Soon-to-be Rio’s chief executive, Jean-Sébastien Jacques, overhauled the group business divisions, leaving its least loved units — coal, uranium salt, borates and its Iron Ore Co. of Canada — under a new umbrella branded as the “energy and minerals” business.
The new division, global asset management firm Sanford C. Bernstein believes, could soon be spun off, just as BHP did to its manganese, coal, alumina and nickel assets last year, when creating South32 (ASX,LON:S32).
“This seems like a portfolio of unwanted assets that could be ready for a spinoff,” Paul Gait, a London-based analyst at Bernstein, said in a note quoted by Bloomberg. “This division looks a lot like the South32 assets previously in BHP’s portfolio.”
The energy and minerals unit will be headed by London-based Alan Davies, once tipped as one Jacques’s rivals to become chief executive.
It includes Rio’s iron ore operations in Canada, which are much smaller and less profitable than its western Australian mines.
The company resolved not to sell those mines three years ago, just before iron ore prices plummeted.

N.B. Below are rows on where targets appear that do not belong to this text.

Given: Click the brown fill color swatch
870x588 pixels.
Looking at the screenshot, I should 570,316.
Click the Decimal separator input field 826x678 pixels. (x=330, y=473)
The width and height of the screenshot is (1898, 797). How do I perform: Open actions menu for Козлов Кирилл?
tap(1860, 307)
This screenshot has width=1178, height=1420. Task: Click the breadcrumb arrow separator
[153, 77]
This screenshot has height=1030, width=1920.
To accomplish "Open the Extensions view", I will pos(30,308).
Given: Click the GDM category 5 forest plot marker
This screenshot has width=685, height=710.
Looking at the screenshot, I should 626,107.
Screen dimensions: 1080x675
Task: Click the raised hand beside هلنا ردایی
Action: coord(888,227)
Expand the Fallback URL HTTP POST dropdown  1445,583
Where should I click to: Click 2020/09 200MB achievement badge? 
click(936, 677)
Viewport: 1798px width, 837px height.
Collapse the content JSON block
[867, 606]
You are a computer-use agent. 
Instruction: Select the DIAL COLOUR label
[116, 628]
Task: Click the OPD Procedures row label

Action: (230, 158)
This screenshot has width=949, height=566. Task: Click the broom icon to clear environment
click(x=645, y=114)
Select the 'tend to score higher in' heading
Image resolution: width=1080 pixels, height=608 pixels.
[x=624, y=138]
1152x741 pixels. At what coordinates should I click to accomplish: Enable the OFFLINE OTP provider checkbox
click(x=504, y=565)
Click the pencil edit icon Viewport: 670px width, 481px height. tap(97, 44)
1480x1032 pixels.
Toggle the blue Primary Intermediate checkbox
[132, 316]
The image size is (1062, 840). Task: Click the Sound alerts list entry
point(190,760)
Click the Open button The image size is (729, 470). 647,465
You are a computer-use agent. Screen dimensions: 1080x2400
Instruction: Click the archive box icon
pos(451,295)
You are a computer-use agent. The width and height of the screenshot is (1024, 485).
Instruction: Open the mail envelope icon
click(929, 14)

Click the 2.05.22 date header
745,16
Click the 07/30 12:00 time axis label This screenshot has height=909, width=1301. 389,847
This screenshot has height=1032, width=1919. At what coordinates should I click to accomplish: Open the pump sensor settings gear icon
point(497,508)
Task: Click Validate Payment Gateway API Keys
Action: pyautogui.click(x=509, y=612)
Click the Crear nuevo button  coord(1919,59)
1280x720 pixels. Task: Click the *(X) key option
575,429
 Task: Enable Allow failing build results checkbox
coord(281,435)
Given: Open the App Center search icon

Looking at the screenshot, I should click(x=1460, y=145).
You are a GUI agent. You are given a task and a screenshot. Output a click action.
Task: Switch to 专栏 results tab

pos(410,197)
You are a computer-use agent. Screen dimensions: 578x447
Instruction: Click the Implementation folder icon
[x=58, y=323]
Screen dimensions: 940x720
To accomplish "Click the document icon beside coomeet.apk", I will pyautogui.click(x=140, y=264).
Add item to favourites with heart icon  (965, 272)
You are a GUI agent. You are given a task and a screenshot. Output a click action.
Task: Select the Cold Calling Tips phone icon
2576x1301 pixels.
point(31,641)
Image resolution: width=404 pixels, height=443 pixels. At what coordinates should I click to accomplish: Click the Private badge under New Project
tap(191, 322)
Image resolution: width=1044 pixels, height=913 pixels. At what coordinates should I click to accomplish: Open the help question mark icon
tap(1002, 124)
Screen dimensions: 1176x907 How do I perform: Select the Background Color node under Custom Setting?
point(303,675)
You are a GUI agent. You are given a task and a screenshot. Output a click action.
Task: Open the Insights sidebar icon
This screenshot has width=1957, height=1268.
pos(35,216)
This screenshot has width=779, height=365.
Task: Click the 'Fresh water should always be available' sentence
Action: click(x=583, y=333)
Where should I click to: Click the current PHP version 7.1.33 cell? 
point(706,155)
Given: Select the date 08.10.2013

The rumours come as the world’s second largest miner also said Tuesday it would further cut its gross debt by $3 billion, after accepting the purchase of $1.25bn under its maximum tender offer, which began June 7, and $1.75 billion under its any-and-all offer.
Like most miners, Rio has been implementing a series of cost-cutting measures, which included selling off assets to help cut its debt load.
As of December last year, the group’s net debt sat at $13.7 billion.
Comments
old timer
If Rio is planning to spin out its “least loved units”, the uranium segment needs a parting gift, providing a tier 1 asset to the mix. The only asset that comes to mind is Nexgen Energy and its large, high grade “Arrow” uranium deposit located in the Athabasca Basin of Canada.